- Born: 6 September 1920 Moscow, Russia
- Died: 22 November 1995 (aged 75) Moscow, Russia
- Education: Moscow State University
- Scientific career
- Fields: Mathematics
- Workplaces: Moscow State University Steklov Institute of Mathematics
- Doctoral advisor: Dmitrii Menshov Sergei Bernstein
- Doctoral students: Sergei Konyagin

= Sergey Stechkin =

Soviet mathematician (1920–1995)

Sergey Borisovich Stechkin (Серге́й Бори́сович Сте́чкин) (6 September 1920 – 22 November 1995) was a prominent Soviet mathematician who worked in theory of functions (especially in approximation theory) and number theory.

==Biography==
Sergey Stechkin was born on 6 September 1920 in Moscow. His father (Boris Stechkin) was a Soviet turbojet engine designer, academician. His great uncle, N.Ye. Zhukovsky, was the founding father of modern aero- and hydrodynamics. His maternal grandfather, N.A. Shilov, was a notable chemist. His paternal grandfather was Sergey Solomin, a science fiction author.

Stechkin attended school 58 and then attempted to matriculate to Moscow State University. He was turned down, likely due to the fact that the Soviet regime viewed his father as a political dissident at the time. He matriculated to Gorky State University instead. A year later, he was nevertheless able to transfer to the Mechanics and Mathematics department at Moscow State University, where he studied mathematics and was a student of D. E. Menshov. Stechkin received his PhD in 1948 with a dissertation titled "On the order of best approximations of continuous functions".

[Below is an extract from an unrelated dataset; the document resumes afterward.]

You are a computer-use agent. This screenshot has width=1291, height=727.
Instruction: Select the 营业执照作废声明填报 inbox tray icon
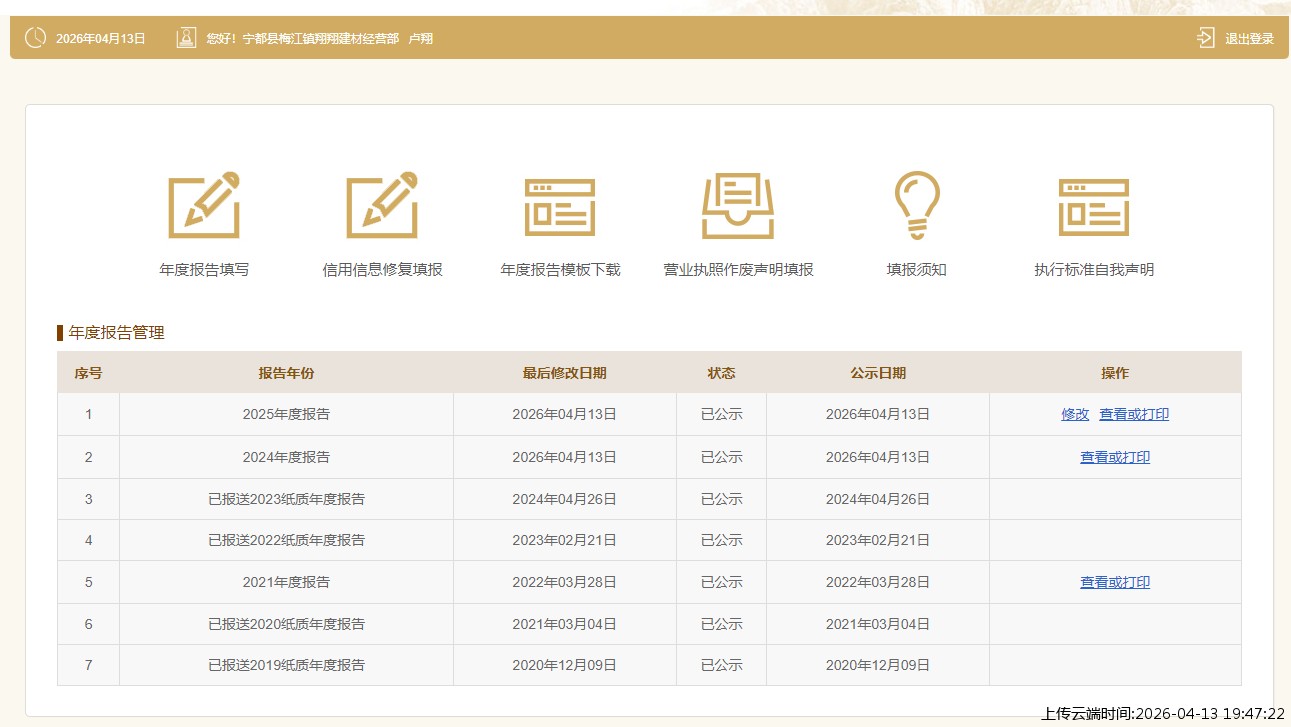coord(738,206)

Later he worked as a mathematician at the Steklov Institute of Mathematics in Moscow. He was the founder and first director of the department of the Institute in Yekaterinburg. Later this department became the Institute of Mechanics and Mathematics at the Ural branch of the Russian Academy of Sciences.

Stechkin founded, and, for more than 20 years, served as editor-in-chief for the mathematical journal “Mathematical Notes” (Математические заметки).

Stechkin served as professor of mathematics at Moscow State University and his honors include the Chebyshev Award of the Russian Academy of Sciences in 1993. He died in 1995 in Moscow from age-related chronic illness.

His contribution to mathematics include the generalization of Jackson's inequality for all $L_p$ spaces.